Sneaking from yard to yard, a team of four thieves struck cars, trucks and SUVs in driveways on Bruce, Marie, Pollard, Boyles and Booth streets.
Early in the morning on June 30, a Monday, they targeted unlocked vehicles and in this sleepy middle-class neighborhood, they hit pay dirt. They took firearms, purses, wallets, iPods, digital cameras, credit cards, cash and pocket change from center consoles and glove compartments.
All totaled, they struck 16 vehicles.
“They moved fast. They knew what they were doing,” said Batesville police Detective George Williford, who easily followed the thieves’ shoe prints in the dew-covered grass Monday morning.

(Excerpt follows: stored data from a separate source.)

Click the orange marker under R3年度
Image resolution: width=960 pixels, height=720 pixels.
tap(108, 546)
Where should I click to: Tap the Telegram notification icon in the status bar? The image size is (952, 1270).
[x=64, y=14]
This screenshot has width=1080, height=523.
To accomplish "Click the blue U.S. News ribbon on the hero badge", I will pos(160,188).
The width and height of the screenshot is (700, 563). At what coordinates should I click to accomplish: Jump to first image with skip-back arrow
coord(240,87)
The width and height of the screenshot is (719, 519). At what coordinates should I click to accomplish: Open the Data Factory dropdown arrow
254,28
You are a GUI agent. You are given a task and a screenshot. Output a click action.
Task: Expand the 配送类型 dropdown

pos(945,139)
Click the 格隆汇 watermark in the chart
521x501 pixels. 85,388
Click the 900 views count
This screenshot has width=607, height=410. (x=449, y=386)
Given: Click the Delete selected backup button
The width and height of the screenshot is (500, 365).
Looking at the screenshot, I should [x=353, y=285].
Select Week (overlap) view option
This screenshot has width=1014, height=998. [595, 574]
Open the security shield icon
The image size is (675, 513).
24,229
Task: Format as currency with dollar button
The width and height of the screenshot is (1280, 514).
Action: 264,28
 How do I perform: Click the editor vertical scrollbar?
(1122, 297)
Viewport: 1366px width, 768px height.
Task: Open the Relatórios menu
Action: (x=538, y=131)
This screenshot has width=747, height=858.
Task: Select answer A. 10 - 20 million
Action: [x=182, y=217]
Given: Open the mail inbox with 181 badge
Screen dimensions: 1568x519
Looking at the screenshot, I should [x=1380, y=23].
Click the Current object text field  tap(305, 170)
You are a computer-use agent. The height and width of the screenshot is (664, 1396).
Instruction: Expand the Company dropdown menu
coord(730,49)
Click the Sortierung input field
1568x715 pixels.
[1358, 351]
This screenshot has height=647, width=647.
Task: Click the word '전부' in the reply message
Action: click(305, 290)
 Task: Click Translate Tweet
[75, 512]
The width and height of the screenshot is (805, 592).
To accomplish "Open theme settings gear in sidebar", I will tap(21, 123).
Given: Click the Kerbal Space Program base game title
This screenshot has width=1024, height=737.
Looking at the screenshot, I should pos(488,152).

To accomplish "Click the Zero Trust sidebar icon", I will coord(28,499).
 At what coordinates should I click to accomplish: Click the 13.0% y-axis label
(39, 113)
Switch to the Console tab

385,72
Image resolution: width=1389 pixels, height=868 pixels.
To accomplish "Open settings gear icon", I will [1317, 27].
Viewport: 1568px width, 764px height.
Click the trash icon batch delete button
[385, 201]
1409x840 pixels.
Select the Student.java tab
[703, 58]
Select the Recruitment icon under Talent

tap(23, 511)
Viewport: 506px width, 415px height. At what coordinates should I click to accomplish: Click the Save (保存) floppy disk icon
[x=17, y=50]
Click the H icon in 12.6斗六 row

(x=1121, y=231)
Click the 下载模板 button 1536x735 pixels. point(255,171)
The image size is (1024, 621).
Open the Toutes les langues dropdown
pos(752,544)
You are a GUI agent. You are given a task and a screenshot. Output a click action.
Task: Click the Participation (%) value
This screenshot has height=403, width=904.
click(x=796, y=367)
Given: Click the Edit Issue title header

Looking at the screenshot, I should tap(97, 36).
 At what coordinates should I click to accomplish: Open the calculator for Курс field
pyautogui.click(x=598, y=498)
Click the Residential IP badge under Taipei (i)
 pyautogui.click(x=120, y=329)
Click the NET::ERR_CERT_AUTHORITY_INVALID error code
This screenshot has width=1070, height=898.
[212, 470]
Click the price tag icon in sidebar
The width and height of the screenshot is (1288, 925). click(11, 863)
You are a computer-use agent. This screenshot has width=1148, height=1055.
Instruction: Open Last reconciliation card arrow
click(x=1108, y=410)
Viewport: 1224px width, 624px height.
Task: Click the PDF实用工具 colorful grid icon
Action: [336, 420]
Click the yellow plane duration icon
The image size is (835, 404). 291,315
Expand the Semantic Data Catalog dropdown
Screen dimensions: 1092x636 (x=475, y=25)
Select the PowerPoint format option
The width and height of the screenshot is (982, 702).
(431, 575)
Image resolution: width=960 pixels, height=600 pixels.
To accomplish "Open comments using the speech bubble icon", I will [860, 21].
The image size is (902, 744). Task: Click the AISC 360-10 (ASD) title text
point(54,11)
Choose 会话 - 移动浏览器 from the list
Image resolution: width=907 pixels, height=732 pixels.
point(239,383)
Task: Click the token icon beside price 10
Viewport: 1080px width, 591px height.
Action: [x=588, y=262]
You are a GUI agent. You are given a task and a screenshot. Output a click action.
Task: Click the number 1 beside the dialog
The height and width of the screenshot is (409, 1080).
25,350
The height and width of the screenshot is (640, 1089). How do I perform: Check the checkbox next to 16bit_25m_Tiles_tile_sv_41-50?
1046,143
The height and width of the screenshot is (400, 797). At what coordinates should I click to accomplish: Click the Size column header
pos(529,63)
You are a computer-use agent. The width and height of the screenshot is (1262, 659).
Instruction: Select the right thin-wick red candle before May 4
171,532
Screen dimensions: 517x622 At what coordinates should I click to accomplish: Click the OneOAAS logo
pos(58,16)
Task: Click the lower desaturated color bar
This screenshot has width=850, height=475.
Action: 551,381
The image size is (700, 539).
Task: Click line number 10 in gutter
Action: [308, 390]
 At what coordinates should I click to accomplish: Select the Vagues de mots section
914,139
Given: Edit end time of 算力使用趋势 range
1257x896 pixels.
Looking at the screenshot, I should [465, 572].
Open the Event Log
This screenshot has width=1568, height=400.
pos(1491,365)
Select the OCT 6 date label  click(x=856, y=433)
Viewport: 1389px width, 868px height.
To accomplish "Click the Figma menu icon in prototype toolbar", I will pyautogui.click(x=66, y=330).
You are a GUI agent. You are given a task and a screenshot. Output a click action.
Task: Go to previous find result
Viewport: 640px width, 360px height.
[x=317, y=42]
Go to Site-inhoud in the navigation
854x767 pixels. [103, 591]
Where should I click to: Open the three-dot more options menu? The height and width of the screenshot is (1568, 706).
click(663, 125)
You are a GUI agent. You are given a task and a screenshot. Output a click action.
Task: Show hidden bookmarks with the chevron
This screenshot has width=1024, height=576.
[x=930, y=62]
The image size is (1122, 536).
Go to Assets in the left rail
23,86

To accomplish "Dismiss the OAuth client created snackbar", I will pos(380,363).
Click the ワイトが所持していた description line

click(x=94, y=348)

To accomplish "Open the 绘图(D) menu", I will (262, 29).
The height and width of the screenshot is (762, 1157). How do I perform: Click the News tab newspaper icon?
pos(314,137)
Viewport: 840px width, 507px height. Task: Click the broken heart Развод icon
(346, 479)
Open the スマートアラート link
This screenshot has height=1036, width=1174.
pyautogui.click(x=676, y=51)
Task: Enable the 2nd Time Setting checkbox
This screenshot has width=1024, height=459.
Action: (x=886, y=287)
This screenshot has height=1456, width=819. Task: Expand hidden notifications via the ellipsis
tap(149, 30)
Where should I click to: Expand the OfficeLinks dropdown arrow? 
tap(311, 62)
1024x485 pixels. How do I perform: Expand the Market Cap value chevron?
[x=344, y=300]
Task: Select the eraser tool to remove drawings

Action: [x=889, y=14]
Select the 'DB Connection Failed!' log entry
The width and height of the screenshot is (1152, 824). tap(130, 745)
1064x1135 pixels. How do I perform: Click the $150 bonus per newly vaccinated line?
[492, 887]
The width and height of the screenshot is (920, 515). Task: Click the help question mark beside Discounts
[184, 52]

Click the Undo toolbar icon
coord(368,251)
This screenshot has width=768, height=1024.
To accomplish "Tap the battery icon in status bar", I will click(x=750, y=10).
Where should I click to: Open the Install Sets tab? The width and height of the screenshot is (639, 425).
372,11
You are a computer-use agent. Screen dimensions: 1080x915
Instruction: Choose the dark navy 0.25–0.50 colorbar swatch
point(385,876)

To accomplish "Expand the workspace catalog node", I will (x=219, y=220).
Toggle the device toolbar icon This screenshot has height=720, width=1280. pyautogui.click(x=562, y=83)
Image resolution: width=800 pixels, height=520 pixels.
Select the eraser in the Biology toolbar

And who “they” are is still unknown. Batesville police have interviewed two eyewitnesses, including one person who chased the thieves down the street. The thieves were described as black males who drove a gray four-door Ford truck, most likely a Ford F150.
The thieves shrewdly targeted Green Acres, a safe, established neighborhood of brick homes. Bruce, Marie, Booth and Boyles streets roughly form a square block. Bruce intersects with Pollard, which stretches from Booth Street and makes a circle near the town’s city limits.
On Pollard Street, homeowner Jay Johnson said he saw the truck’s headlights turn into his driveway.
“When I stuck my head out the carport door, I saw a black male, who was about 300 pounds, opening my wife’s car door,” Johnson recalled. A second thief was prowling through the homeowner’s truck.
The thieves fled to the truck when Johnson turned on the carport light and yelled, “Hey!”
The 300-pounder jumped into the driver’s seat, and Johnson, wearing only boxers and unarmed, chased the truck as it backed down the street, veered into a neighbor’s yard, then bounced back onto Pollard.
Johnson and police assume the thieves drove backwards so Johnson could not read the vehicle’s tag.
Back inside his home, Johnson phoned 911. A dispatcher’s log showed Johnson’s call came at 4:49 a.m.
Batesville police then swarmed the neighborhood, word began to spread of the thievery, and homeowners began searching their vehicles.
“When people started waking up, it just started snowballing on us,” said Williford.
Bruce Street resident Sara York said she saw “police cars everywhere” when she went outside to retrieve the morning newspaper.
York said the thieves stole only pocket change from her Toyota car but also struck her neighbors on both sides.
“We had to cancel Becky’s credit cards, and I think we did it in time,” said York’s neighbor, Ronald McMinn, after the thieves swiped his wife’s purse.
Williford said the second eyewitness saw the four suspects in the Ford truck but assumed they were in the neighborhood to pick up his neighbor, a long-haul truck driver.